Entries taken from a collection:
Start of Block

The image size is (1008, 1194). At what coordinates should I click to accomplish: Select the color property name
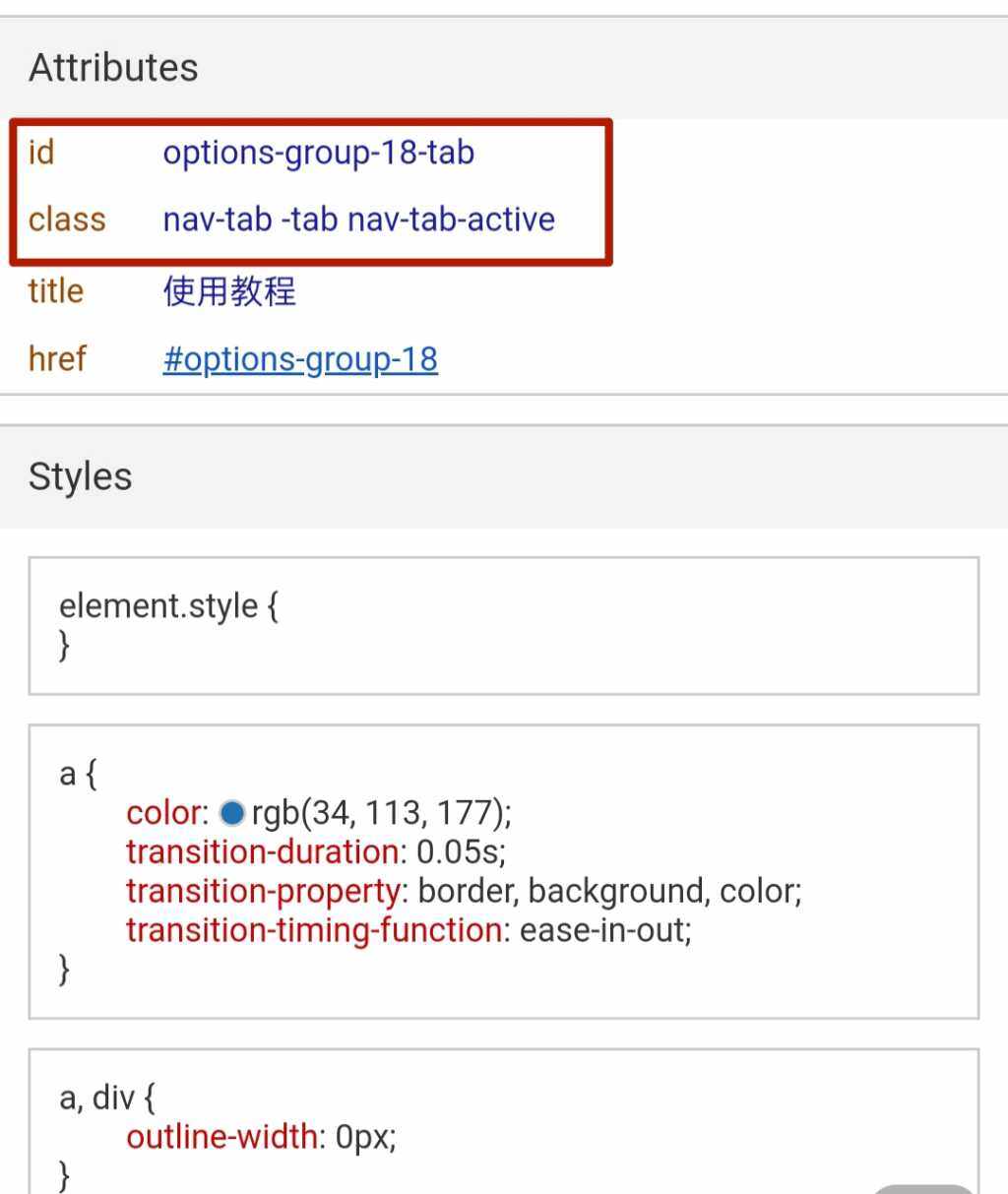tap(163, 812)
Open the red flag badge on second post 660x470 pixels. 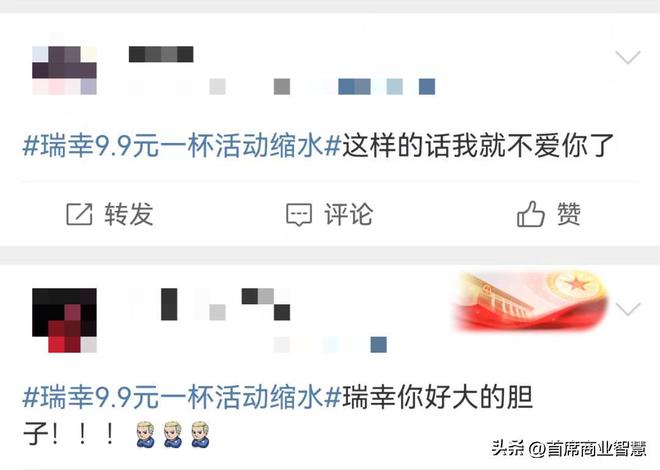[530, 301]
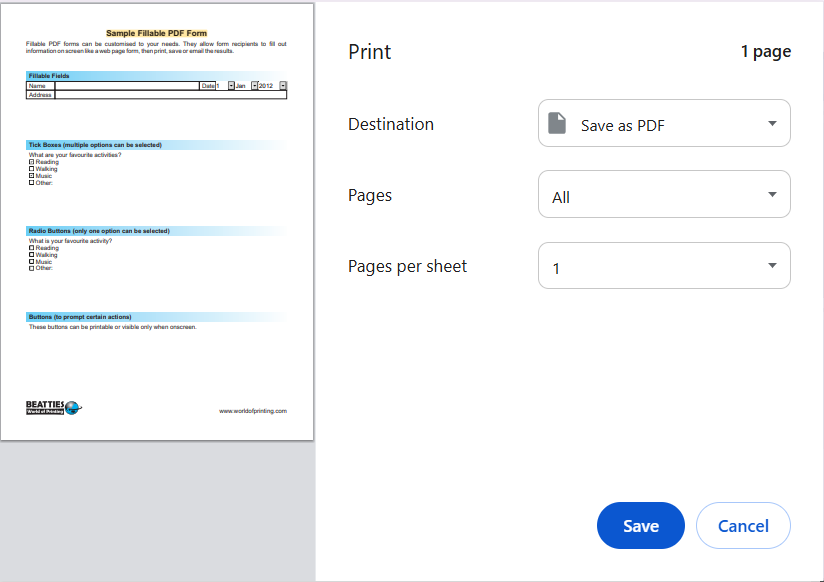
Task: Click the PDF page preview thumbnail
Action: coord(158,220)
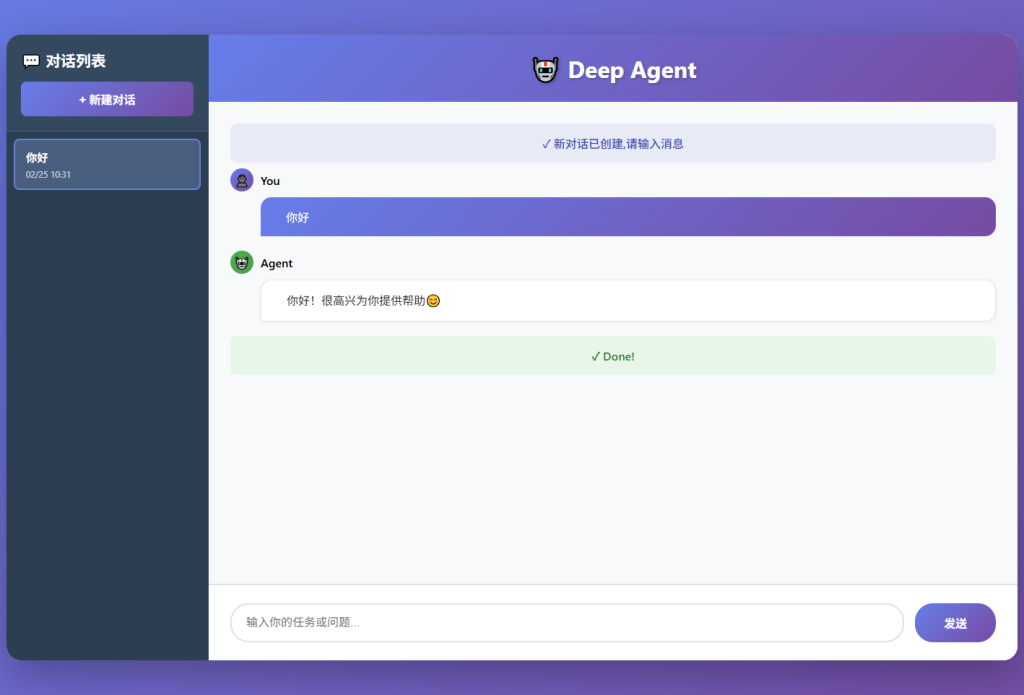This screenshot has height=695, width=1024.
Task: Click the Agent sender label
Action: [277, 264]
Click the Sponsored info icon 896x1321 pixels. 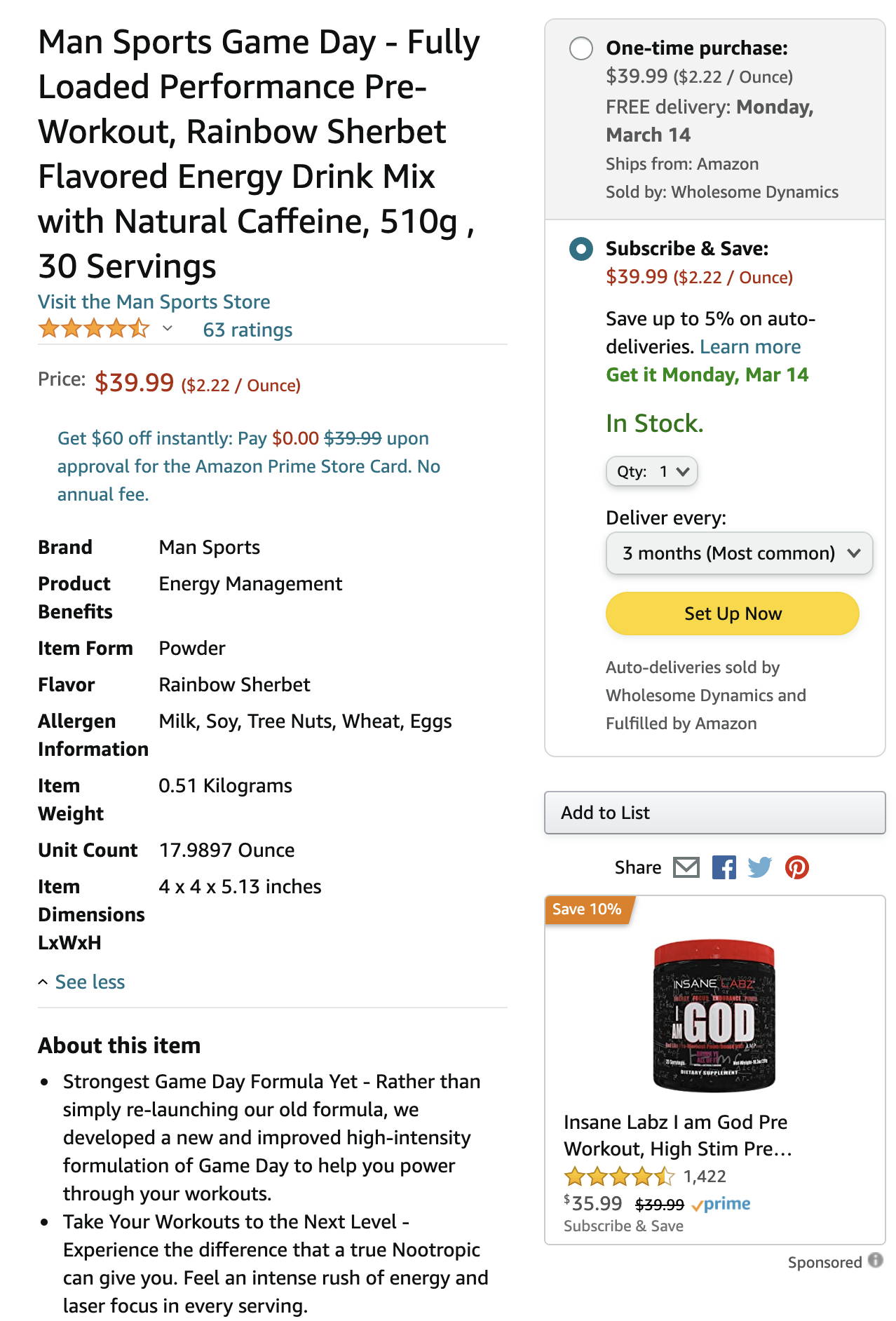tap(875, 1260)
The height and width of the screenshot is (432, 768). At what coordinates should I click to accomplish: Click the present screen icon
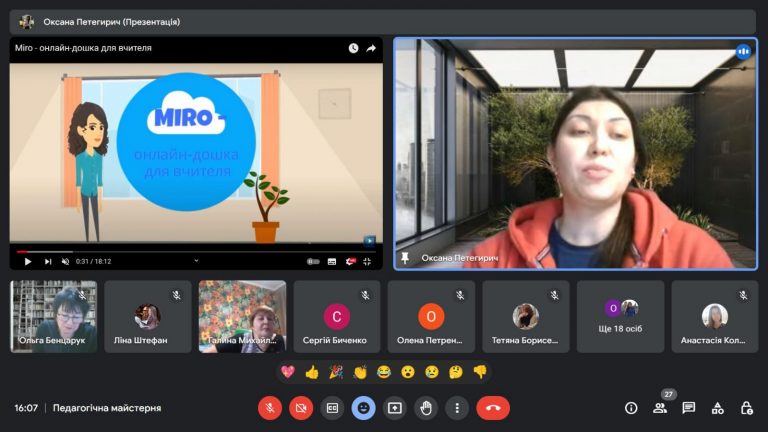click(x=394, y=408)
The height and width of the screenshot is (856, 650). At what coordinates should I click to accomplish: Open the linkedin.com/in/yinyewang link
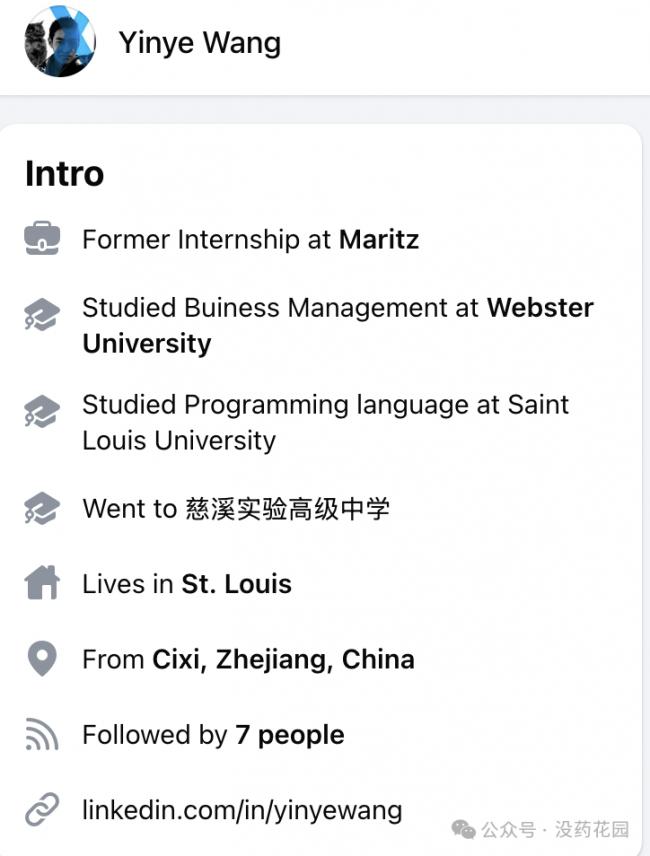242,810
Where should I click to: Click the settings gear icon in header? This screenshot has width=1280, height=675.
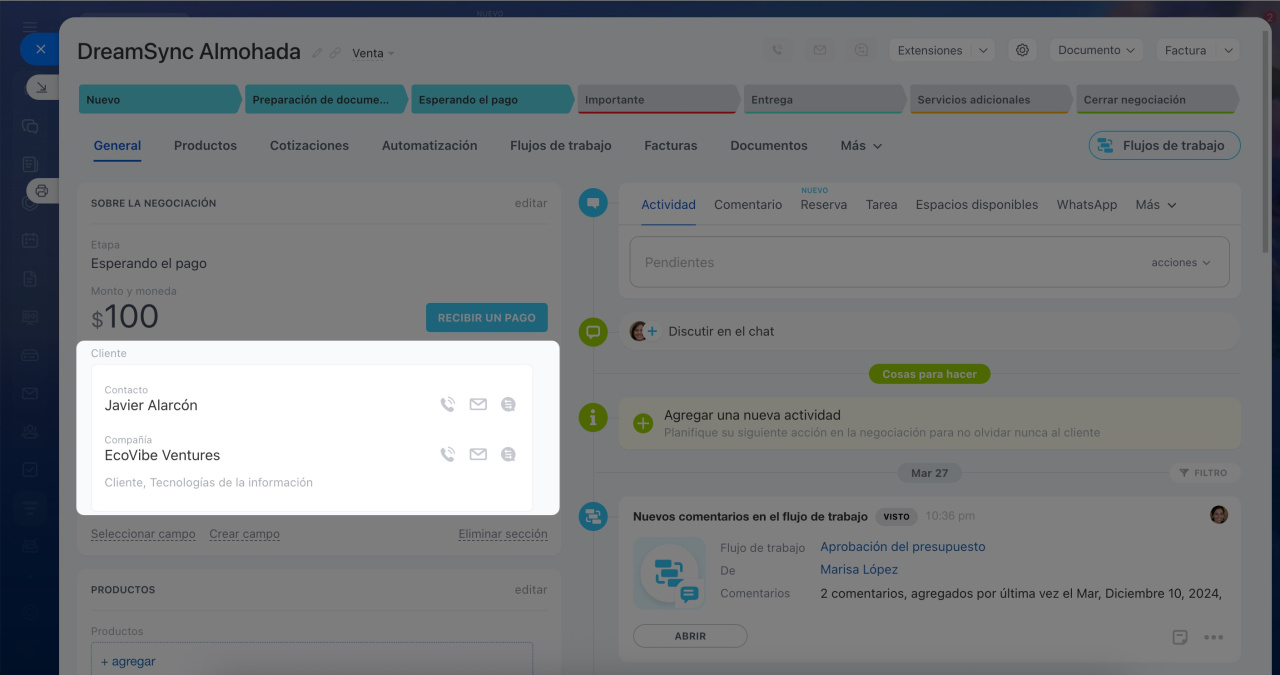click(x=1021, y=50)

End of Block

WHAT THE TASK REQUIRES - Repeat word for word the lines starting at the one with "The height and width of the screenshot is (856, 650)." and ending at the final line of the records above, both included; no pictures.

ANSWER BOX -
The height and width of the screenshot is (856, 650). At what coordinates should I click to accomplish: Open the linkedin.com/in/yinyewang link
242,810
Where should I click to: Click the settings gear icon in header? This screenshot has width=1280, height=675.
click(x=1021, y=50)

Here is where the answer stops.